White, Black, Hispanic, Churches?

BLOG BY DAVE SEIVRIGHT – July 11, 2016

My specific calling from God (when I was in the UK in 1977) was to start a multi-ethic, multi-cultural, multi-national church in Miami, like the church at Antioch, described in the Biblical passages of Acts chapter 11 and Acts Chapter 13 verses 1-3. God spoke to me through these passages of Scripture to move to the USA, after studying for nearly three years in Switzerland and England. That is the ONLY reason I moved to the USA in 1979 with my wife and children. I started such a church while I was studying for my Master’s degree in Theology. At that time Westminster Theological Seminary had a campus in Miami for final year students who also had to do a two year internship at local churches.
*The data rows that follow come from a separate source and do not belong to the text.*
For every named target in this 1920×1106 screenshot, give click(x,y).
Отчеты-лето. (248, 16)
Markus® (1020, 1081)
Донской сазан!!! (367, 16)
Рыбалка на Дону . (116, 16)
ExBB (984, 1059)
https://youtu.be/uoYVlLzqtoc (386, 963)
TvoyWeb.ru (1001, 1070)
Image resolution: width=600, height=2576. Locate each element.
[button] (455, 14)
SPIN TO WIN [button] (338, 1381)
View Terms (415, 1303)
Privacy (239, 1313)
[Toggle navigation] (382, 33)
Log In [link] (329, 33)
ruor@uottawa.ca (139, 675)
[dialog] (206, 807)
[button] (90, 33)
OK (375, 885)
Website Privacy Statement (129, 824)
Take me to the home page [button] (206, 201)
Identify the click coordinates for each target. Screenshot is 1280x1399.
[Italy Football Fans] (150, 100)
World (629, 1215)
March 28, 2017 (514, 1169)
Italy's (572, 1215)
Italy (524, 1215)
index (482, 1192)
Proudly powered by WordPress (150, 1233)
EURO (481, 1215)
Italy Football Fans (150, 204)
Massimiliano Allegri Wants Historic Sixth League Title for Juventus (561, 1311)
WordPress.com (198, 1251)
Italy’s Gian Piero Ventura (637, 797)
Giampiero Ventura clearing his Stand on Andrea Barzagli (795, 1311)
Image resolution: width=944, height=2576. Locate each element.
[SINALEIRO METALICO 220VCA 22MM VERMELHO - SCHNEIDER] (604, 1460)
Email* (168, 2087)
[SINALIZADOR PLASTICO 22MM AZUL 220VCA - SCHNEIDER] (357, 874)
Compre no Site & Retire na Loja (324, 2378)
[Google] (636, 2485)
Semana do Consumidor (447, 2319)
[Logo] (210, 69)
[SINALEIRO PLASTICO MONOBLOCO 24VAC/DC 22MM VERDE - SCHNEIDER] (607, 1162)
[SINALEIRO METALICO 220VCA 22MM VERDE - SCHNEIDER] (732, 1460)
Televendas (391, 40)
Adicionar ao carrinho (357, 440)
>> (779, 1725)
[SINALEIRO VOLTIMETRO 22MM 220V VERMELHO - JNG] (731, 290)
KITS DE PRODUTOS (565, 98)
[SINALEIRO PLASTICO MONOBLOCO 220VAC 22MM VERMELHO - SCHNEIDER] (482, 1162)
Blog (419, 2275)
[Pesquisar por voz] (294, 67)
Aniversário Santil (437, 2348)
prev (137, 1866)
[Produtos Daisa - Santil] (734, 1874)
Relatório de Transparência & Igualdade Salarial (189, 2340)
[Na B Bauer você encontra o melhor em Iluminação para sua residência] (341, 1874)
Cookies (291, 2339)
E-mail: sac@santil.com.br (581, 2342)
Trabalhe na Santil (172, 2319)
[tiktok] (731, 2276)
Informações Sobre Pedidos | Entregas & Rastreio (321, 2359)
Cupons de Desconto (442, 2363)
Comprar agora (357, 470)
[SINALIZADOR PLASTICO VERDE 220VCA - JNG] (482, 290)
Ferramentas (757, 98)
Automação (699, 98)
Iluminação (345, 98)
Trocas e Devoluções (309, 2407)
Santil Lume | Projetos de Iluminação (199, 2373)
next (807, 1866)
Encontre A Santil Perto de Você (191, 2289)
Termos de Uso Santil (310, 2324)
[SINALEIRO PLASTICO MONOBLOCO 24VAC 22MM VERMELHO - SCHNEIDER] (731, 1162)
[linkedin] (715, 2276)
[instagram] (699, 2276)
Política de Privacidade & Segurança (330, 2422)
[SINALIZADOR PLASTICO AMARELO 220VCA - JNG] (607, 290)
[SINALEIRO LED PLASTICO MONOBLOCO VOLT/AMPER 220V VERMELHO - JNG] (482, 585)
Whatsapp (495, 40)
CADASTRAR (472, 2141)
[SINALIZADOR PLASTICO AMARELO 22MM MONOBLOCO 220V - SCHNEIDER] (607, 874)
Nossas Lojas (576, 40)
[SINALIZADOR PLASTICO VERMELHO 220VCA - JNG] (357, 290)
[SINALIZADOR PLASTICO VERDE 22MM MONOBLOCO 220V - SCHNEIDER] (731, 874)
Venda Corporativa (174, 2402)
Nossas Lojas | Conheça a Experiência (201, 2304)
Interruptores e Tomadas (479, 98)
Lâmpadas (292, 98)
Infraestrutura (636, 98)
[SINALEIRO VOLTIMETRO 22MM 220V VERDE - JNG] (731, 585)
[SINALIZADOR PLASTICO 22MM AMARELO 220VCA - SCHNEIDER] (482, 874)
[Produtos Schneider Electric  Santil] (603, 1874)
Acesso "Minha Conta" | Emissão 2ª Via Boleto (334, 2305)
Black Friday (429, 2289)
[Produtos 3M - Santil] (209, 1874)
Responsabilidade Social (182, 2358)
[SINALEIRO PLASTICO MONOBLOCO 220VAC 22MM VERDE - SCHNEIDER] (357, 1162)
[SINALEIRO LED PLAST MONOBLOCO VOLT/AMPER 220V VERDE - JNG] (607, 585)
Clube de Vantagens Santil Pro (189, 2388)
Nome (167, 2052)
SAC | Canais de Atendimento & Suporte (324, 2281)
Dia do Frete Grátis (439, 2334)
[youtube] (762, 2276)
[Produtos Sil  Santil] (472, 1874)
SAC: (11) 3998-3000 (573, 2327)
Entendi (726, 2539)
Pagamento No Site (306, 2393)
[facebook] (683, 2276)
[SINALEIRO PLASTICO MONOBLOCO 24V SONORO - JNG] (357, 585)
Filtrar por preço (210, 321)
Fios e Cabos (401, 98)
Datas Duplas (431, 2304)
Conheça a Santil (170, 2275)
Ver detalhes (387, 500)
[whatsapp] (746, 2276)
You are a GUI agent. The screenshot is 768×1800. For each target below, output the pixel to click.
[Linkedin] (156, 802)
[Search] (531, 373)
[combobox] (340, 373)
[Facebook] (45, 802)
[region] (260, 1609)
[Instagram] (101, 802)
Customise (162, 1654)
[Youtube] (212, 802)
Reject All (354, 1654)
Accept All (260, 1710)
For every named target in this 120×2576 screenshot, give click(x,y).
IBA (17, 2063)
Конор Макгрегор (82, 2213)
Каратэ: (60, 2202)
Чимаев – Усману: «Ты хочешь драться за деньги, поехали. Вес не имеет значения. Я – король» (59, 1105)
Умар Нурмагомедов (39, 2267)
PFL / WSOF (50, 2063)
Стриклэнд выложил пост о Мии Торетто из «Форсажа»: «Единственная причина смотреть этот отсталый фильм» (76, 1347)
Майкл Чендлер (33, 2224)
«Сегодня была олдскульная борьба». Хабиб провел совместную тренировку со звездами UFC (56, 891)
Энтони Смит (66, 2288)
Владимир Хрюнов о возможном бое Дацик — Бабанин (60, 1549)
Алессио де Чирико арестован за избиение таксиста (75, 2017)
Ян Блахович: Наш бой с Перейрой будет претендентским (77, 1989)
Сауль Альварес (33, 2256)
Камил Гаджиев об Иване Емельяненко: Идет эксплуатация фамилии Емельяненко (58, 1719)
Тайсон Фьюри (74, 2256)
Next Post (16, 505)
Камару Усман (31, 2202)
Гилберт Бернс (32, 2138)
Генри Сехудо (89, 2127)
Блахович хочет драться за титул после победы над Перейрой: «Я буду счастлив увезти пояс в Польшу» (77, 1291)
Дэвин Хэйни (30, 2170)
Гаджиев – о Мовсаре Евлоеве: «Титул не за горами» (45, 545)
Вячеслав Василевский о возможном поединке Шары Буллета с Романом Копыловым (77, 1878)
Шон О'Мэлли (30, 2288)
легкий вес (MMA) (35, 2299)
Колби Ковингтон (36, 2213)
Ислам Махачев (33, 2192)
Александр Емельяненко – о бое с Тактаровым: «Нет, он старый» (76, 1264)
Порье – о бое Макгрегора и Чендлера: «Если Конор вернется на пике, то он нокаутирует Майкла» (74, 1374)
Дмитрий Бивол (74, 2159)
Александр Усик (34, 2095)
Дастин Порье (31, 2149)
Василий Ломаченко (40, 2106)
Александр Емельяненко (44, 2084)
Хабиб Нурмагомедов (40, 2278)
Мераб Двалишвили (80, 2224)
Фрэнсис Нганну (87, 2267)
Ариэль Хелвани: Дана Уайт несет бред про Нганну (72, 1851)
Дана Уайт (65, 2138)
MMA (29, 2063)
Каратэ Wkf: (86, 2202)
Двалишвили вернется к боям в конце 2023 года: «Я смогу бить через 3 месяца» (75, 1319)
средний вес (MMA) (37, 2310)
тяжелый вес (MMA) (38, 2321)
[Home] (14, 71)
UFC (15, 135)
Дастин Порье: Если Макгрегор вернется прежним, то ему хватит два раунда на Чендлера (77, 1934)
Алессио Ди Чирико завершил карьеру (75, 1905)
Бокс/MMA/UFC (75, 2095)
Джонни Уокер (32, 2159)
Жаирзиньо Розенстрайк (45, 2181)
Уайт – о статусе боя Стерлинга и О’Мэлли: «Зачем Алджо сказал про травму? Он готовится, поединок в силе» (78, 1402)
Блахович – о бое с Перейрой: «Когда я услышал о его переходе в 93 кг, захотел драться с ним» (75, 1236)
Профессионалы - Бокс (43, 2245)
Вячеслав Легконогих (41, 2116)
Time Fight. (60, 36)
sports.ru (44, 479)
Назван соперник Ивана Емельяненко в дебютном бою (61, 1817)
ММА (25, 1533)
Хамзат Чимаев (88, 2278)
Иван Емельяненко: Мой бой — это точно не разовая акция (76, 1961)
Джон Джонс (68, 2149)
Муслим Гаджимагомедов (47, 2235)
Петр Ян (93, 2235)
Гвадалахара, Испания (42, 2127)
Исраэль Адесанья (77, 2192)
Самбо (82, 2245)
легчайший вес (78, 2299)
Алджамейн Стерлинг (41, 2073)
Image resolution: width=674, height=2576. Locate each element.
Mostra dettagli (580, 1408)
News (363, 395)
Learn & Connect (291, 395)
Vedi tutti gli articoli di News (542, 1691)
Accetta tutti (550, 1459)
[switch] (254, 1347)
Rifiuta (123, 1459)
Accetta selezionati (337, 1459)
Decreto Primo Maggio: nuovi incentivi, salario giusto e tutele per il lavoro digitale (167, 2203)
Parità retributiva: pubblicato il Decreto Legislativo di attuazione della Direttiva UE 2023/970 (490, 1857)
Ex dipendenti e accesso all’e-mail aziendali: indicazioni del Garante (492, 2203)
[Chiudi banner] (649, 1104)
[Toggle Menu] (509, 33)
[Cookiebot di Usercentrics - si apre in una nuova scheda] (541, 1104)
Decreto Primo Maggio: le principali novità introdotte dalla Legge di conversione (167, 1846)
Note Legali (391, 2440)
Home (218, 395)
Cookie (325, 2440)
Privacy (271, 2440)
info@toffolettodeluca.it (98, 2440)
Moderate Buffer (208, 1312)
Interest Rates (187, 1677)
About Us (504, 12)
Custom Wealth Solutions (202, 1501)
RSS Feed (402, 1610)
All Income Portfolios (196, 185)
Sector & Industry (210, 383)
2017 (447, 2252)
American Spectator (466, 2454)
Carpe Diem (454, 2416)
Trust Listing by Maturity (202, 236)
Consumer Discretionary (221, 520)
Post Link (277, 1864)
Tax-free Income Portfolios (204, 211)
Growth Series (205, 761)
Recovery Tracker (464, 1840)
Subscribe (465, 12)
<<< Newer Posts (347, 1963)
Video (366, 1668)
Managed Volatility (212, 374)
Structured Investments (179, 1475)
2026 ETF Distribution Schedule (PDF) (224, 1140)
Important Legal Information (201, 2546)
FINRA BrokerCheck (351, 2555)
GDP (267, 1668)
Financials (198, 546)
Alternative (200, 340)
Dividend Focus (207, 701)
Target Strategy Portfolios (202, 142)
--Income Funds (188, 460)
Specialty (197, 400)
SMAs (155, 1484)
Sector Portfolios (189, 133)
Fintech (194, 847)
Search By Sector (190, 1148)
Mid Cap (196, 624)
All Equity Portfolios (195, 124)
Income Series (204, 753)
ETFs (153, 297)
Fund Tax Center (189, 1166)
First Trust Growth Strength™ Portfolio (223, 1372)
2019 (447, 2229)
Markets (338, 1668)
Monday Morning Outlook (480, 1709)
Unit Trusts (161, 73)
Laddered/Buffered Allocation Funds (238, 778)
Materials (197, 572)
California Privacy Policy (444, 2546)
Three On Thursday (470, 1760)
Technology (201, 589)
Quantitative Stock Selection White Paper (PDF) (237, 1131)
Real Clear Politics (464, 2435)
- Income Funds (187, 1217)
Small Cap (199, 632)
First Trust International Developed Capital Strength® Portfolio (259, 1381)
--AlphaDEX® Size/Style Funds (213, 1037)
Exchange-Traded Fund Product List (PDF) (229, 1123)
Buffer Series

I knew that God was very unhappy about the fact that the church in the USA was divided along ethic lines. This is NOT the Biblical model we see in the book of Acts in Antioch! The church I started was officially founded in 1982 when I graduated from Westminister and was ordained as the first pastor. Dr. J.I. Packer, who had been my professor and mentor at Trinity College, England, gave the sermon at this milestone occasion in my life. I was humbled. The new church was originally named International Communiity Church, to reflect the nature of the church which was multi-national, multi-racial, and multi-cultural. In fact, although the services were in English, we had to use German or French translators, when relatives from Europe of some of our members visited. Yet the core group of our church was Jamaican of all colors, with some young white American families, and some Europeans. When our church merged in 1987 with Immanuel Presbyterian Church, which was primarily white, the calling and vision which God had given me 10 years earlier was finally fulfilled. Now the multi-racial make up of the church attracted Hispanics, the fastest growing demographic group in Miami.

After the merger God gave me the freedom of leaving the pastorate and becoming an evangelist, mentor and disciple-maker of young professionals here in Miami, also in Germany, and around the world. My family and I, at the request of our children, decided to attend Key Biscayne Presbyterian church after the merger. The children liked Steve Brown, the senior pastor there. However when I would attend services at Immanuel I would sit in the back with tears in my eyes, because in only 10 years, God had completed and fulfilled what He called me to do. About 8 years ago, at my suggestion, Immanuel became associated with Redeemer Presbyterian Church of New York, where Tim Keller is Senior Pastor and the church changed its name to “CrossBridge Church”. We now attend CrossBridge and have a wonderful Brazilian Pastor of a church which is just like the church in Antioch. This multi-racial model became a catalyst, encouraging the other churches in Miami of our PCA denomination to follow. (The PCA – the “Presbyterian Church of America” is a Bible-Believing, evangelical denomination; this should not be confused with the Liberal PCUSA who have rejected the inerrancy of Scripture and even ordain practicing homosexual ministers).

In closing, I find it interesting that God has used both a Jamaican and a Brazilian as part of building a genuinely multiethnic church, because it is well known that even with all their faults, Jamaica and Brazil have stood out for many generations of having very low racial discrimination to the point of racial intermarriage, compared to most other countries of the world.